2½ hours west of Utica was the town of LeRoy. Once upon a time in 1897 a carpenter named Pearle Wait was trying to use gelatin to make a cough remedy and/or laxative tea. Instead he accidentally made dessert: Jell-O was born. He later sold the trademark to a medicine maker, who outsourced its production and subsequently sold it all to the manufacturer, who patiently kept on truckin’ and hit the big time after the turn of the century. After a few more ownership changes over the decades, today Jell-O is part of the Kraft Heinz intergalactic food empire along with dozens of other grocery classics like A-1 Sauce, Shake ‘n Bake, Maxwell House Coffee, and Kool-Aid.

But LeRoy still remembers, in particular the LeRoy Historical Society. In 1997 they set up a temporary Jell-O exhibit behind their main building inside an 1860 stone schoolhouse that they’d also acquired. A year later they made the exhibit permanent, and the Jell-O Museum was born.

Actually finding it proved tricky. The online directions took us to the front curb of the Historical Society and didn’t clarify where to go for Jell-O. We parked out front along the highway, wandered down a brick path past the Society, felt like we might be walking through private backyards, but found our destination. Then we found its dedicated parking area, but I refused to move the car.

Anne looking up at the two-story Jell-O Museum. Second floor has a balcony with a cow statue on it.

Behold the Jell-O Museum! It should’ve been open according to their hours of operation posted online, but the staircase had a chain fastened in front of it.

A metal plaque outside on one-foot legs lists all the Jell-O employees who served in WWII.

Exterior accessories include the Jell-O Employee Veterans Memorial, naming everyone on their payroll who served in World War II.

One of those "tiny libraries" that were all the rage. It has one book in it. There's a baseball field behind it.

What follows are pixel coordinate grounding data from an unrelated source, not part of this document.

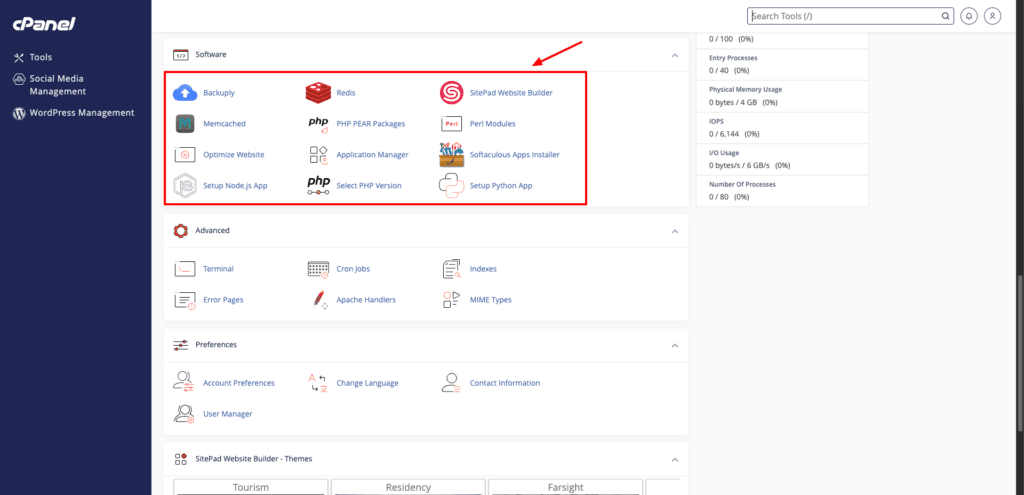This screenshot has width=1024, height=495.
Task: Focus the Search Tools input field
Action: tap(851, 16)
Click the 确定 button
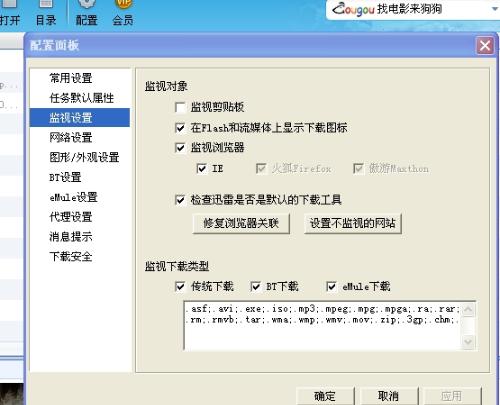 coord(325,396)
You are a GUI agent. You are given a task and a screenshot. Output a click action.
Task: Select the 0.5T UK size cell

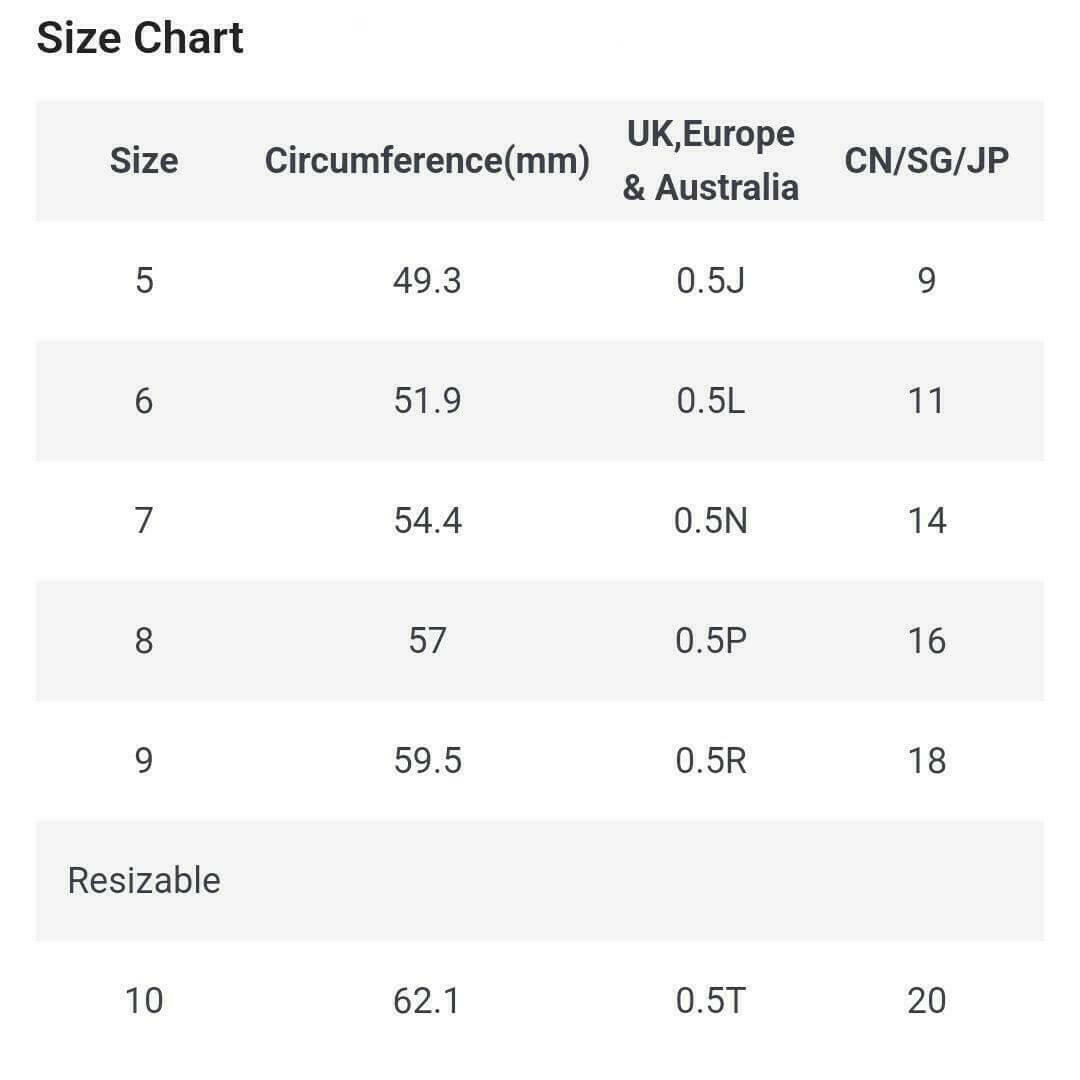coord(711,1001)
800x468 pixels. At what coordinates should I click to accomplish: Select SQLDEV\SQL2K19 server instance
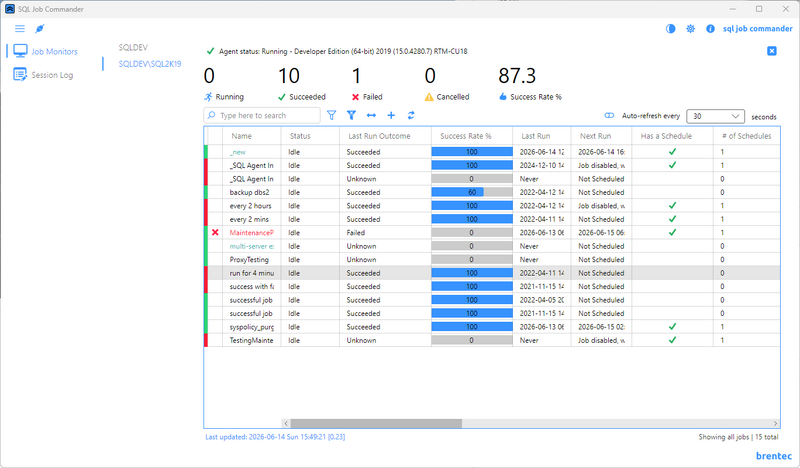150,64
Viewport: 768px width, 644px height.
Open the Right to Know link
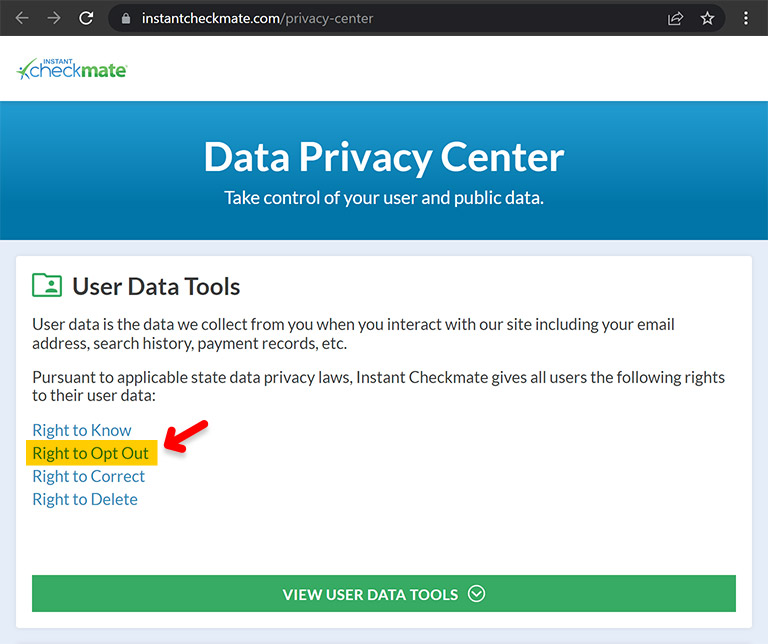tap(82, 430)
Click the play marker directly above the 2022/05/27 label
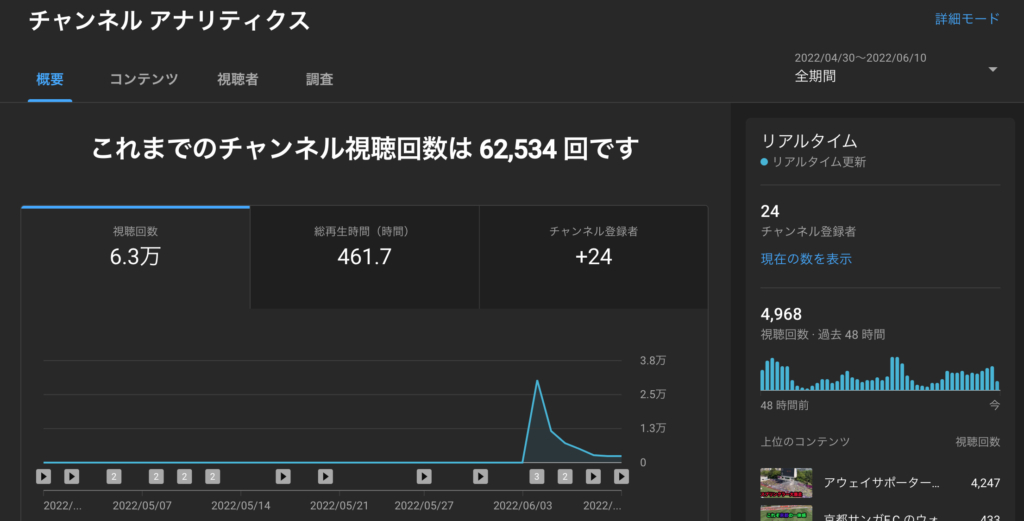 (424, 476)
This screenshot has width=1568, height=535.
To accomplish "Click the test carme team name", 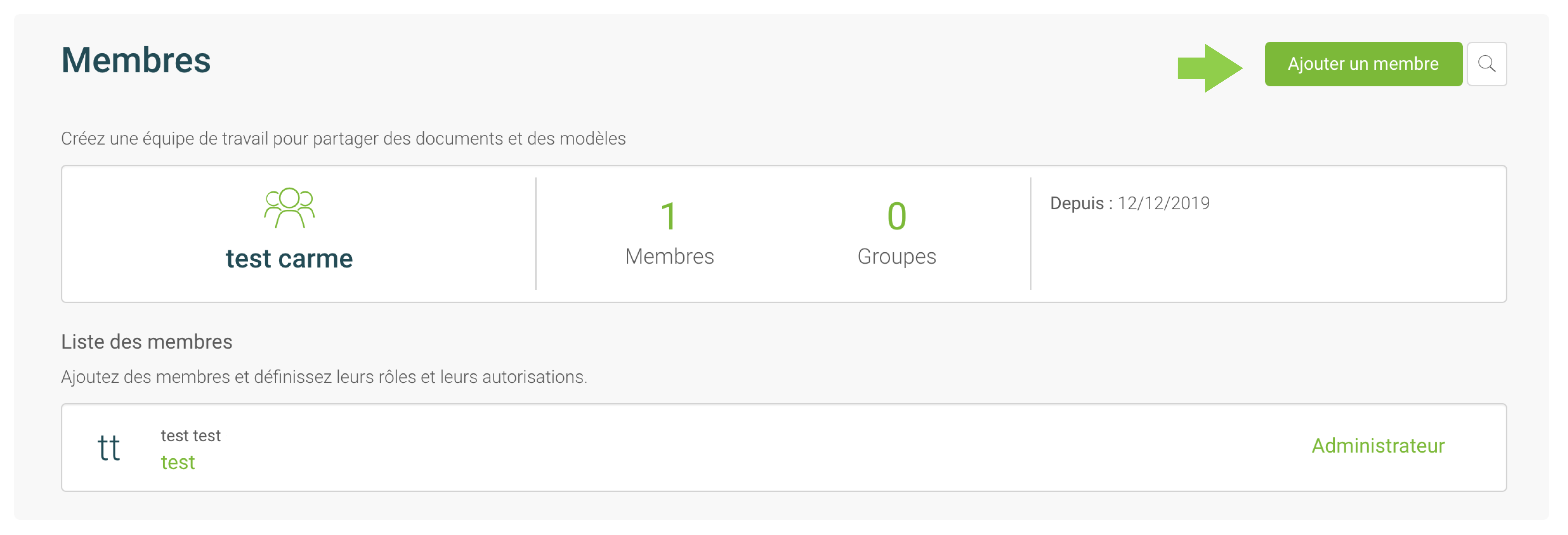I will (289, 259).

There’s also a Little League field and a tiny library that looks like it’s been ravaged by book-banning zealots.

A cow statue on a balcony, painted mostly blue. Decorations include an ancient Jell-O ad with a tiny girl, and symbols of various small-town businesses nearby.

One of us may have sneaked past the chain to photograph their LeRoy cow statue. Don’t look at me.

A door under the balcony labeled "Winter Entrance".

The only other point of entry we found was their “Winter Entrance” under the balcony.

I was torn. The staircase chain implied that way was forbidden, but the existence of a “Winter Entrance” implied that it might be impassable in June. While I fussed over the legalities, Anne tried the Winter Entrance’s doorknob and tiptoed inside. We found no people yet, just a pair of bathrooms that hit the spot, plus an entire museum exhibit about the subject of olde-tyme transportation, nothing to do with Jell-O.

An old horse-drawn carriage parked in a basement, minus horses. It has oil lamps on either side of the driver's seat.

Vehicles parked inside included an 1894 C Spring Victoria horse carriage…

One of those old impossible bikes with a 5-foot wheel in front and a 1-foot wheel in back.

..and an 1880 Columbia bicycle, of the sort that don’t even exist in cartoons today, let alone in practice.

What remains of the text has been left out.